Problem • What if the routers are configured only to allow secured IPSec communication? • i.e. no internet forwarding. • Is the attack viable now?
Solution • YES!!! • Through subliminal channels, the virus can communicate with the sniffer • Through timings • Through length of packets • In conjunction with the SPI field. • Assuming the SPI is different than other programs. • The eavesdropper can then identify the messages from the virus and identify them using timings/length of packets.

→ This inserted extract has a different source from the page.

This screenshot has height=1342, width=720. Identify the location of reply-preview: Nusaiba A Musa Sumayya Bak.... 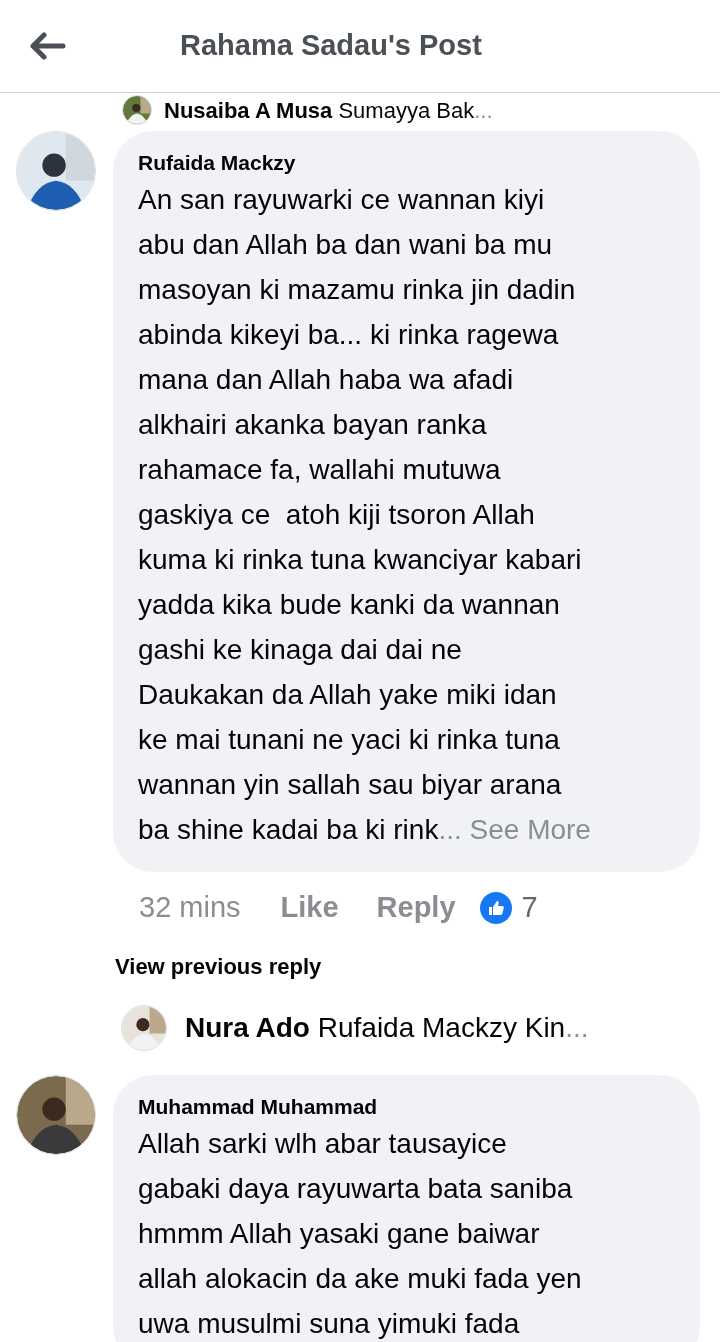
(328, 110).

Problem (Test Question) • חברה מעונינת להבטיח מספר יישומים קריטיים (משכורות, כח אדם, דו"חות מכירות) מפני תוקף חיצוני או פנימי. ההנחה היא שהתוקף עלול להשתלט על מחשב אחד או מחשבים מעטים, ובפרט מניחים שלא יוכל להשתלט על שרתים (שמאובטחים היטב) אלא רק על תחנות עבודה. מעונינים למנוע מהתוקף, אפילו אם הוא שולט על מחשב אחד שנמצא ברשת מקומית מסוימת, מלחשוף או לשנות הודעות בין מחשבים ברשת שאינם נשלטים על ידיו ובין אחד משרתי היישומים הקריטיים. מוצע להגן ע"י שימוש ב-IP-sec בשיטת ESP ומצב Transport, בין כל תחנת עבודה לבין השרתים שמריצים את אותם שירותים קריטיים. • הראה שפתרון זה עשוי שלא למנוע התקפה, ותוקף ששולט במחשב אחד ברשת עלול להיות מסוגל להתחזות לשרת היישום הקריטי. רמז: שרתים אחרים ברשת, שאינם מריצים את היישומים הקריטיים, אינם מריצים IP-sec.
Solution • The key idea is that only application servers are protected with IPSec. • What about DNS servers? (or any other naming servers) • The following attack may happen • ADV takes control over some computer (a client/DNS) which are not protected. • ADV changes DNS record to point to the controlled computer • When the application needs to transmit information, it transmits to the wrong IP thus not protecting the data with IPSec. • The application is UNAWARE of it.